- [ФРАГМЕНТ СТРАНИЦЫ]
********************

Гнев тотчас же создает некий призрак, возникающий из чудовищного преувеличения и искажения причины гнева. Этот призрак повышает затем гнев, и сам в свою очередь раздувается этим повышенным гневом. Таким образом все возрастает влияние их друг на друга, пока не наступит furor brevis.
Чтобы избегнуть этого, вспыльчивые люди должны стараться овладеть собою при первом же приступе гнева и выбросить на время из головы раздосадовавшее их дело: когда они обратятся к нему через час, оно покажется им уже далеко не столь досадным, а может быть и совсем неважным.
Ненависть — дело сердца; презрение — головы. Наше я невластно ни над ненавистью, ни над презрением: ибо сердце его неизменно и управляется мотивами, а голова его судит на основании неизменных правил и объективных данных. Я — простое соединение этого сердца и этой головы, ζευγμα.
Ненависть и презрение находятся в решительном антагонизме и исключают друг друга. Порою ненависть не имеет даже иного источника, кроме уважения, которое вынуждают у нас чужие превосходства. С другой стороны, было бы слишком — ненавидеть всех жалких негодяев: с бо́льшим удобством их можно презирать их, всех вместе и каждого порознь. Настоящее, неподдельное презрение, эта оборотная сторона настоящей, подлинной гордости, остается вполне скрытой и ни в чем не проявляется. Кто дает заметить свое презрение, тот уже выказывает тем самым знаки некоторого внимания, поскольку он хочет показать другому, как низко он его ценит; при этом он обнаруживает лишь ненависть, которая исключает презрение и только прикрывается им. Истинное презрение, напротив, исходит из одного лишь убеждения в негодности другого и не исключает снисхождения и пощады, посредством которых, ради собственного спокойствия и безопасности, избегают раздражать презираемое лицо; ибо вредить всякий может. Если же когда-нибудь это истинное, холодное, искреннее презрение все-таки проявится, то на него отвечают самою непримиримою ненавистью; ибо отплатить за него тою же монетою не во власти презираемого.

********************

- [Сохранённые записи]

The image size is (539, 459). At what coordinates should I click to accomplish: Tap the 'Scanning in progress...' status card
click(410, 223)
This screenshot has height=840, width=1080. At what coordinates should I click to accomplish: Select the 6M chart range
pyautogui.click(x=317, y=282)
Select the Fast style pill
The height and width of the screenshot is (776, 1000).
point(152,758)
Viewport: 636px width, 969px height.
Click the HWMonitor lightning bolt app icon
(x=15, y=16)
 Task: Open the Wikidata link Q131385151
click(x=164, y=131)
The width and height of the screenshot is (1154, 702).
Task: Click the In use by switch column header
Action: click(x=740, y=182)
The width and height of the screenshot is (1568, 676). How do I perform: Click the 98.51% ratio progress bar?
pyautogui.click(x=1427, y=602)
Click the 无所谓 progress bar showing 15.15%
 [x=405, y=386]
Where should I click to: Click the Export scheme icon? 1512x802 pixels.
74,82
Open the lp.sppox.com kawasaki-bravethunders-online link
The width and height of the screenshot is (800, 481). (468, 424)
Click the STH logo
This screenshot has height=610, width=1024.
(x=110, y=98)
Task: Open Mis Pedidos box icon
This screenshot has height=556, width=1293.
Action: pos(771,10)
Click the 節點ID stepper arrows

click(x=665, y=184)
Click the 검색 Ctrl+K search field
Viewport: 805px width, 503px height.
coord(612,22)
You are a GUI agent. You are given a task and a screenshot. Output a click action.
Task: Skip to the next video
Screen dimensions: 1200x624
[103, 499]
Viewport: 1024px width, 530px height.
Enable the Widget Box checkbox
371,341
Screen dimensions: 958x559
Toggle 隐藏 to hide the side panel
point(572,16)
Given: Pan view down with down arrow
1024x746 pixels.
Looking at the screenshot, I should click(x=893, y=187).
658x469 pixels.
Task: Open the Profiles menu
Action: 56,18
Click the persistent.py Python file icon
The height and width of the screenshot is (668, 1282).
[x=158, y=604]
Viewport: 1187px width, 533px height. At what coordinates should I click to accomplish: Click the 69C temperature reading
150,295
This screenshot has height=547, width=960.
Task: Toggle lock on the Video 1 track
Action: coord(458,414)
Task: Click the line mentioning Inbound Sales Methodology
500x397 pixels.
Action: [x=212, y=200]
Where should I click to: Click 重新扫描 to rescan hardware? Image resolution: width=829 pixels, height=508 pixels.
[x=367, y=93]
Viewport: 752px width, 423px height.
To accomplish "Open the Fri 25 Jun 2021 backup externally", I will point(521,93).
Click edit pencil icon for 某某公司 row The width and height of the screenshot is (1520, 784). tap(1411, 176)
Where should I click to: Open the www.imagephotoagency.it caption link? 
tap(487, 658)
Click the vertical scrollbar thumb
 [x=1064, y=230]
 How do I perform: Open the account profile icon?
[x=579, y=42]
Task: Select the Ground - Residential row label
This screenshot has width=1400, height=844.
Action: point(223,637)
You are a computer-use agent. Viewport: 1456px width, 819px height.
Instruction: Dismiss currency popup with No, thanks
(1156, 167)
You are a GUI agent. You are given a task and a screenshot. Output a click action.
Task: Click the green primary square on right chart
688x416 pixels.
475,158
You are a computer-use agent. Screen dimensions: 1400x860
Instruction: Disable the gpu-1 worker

********************

- [ЗАДАНИЕ 1] Назовите по фрагменту о гневе и презрении всё, чем управляется сердце и на основании чего судит голова.
- [ЗАДАНИЕ 2]
Ответьте на вопросы по фрагменту о гневе и презрении:
(a) Что тотчас же создает гнев?
(b) Через сколько времени раздосадовавшее дело покажется вспыльчивым людям далеко не столь досадным?
(c) Чем отвечают на истинное презрение, если оно все-таки проявится?
- [ЗАДАНИЕ 3] Выпишите из фрагмента о гневе и презрении отрывок без изменений. Начните со слов «Чтобы избегнуть этого, вспыльчивые» и закончите словами «этой головы, ζευγμα.».
Строки здесь никакой роли не играют.

- [РЕШЕНИЕ 1] Мотивы; неизменные правила; объективные данные.

- [РЕШЕНИЕ 2]
(a) Некий призрак.
(b) Через час.
(c) Самою непримиримою ненавистью.

- [РЕШЕНИЕ 3]
Чтобы избегнуть этого, вспыльчивые люди должны стараться овладеть собою при первом же приступе гнева и выбросить на время из головы раздосадовавшее их дело: когда они обратятся к нему через час, оно покажется им уже далеко не столь досадным, а может быть и совсем неважным.
Ненависть — дело сердца; презрение — головы. Наше я невластно ни над ненавистью, ни над презрением: ибо сердце его неизменно и управляется мотивами, а голова его судит на основании неизменных правил и объективных данных. Я — простое соединение этого сердца и этой головы, ζευγμα.